*** Opening of RECORDED DATA ***

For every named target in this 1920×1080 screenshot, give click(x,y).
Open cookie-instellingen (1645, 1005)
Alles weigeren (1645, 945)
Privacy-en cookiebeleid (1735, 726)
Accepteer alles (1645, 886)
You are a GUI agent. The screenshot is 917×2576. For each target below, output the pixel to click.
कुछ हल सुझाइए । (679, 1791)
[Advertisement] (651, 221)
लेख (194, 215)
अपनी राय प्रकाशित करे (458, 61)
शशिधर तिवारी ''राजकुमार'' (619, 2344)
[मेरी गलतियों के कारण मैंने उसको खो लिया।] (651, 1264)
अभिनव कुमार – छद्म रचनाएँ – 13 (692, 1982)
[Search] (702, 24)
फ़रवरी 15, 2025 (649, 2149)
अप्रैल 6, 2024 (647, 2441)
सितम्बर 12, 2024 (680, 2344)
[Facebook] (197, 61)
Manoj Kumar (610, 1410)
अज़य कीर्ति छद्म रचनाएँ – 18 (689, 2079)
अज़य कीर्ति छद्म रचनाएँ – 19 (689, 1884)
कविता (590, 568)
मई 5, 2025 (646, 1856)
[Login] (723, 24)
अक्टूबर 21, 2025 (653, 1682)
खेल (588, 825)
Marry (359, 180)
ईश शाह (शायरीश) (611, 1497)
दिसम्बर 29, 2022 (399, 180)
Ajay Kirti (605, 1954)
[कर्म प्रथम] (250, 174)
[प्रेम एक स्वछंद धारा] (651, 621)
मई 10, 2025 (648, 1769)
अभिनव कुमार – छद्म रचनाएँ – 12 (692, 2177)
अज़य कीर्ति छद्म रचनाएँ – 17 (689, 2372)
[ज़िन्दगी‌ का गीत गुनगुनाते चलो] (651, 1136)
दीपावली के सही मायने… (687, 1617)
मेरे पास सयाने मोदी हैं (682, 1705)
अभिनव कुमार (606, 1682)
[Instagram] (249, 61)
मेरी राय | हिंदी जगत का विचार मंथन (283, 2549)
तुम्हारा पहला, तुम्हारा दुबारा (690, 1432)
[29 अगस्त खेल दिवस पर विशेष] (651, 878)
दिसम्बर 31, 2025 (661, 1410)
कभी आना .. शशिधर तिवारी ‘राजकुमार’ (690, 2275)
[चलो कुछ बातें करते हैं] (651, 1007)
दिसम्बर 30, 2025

*** Close of RECORDED DATA ***

■ WHAT IS REQUIRED: Please filter the entries for the word "target" and copy the lines that have it.

■ WRITTEN RESPONSE:
For every named target in this 1920×1080 screenshot, give click(x,y).
You are a GUI agent. The screenshot is 917×2576. For each target below, output the pixel to click.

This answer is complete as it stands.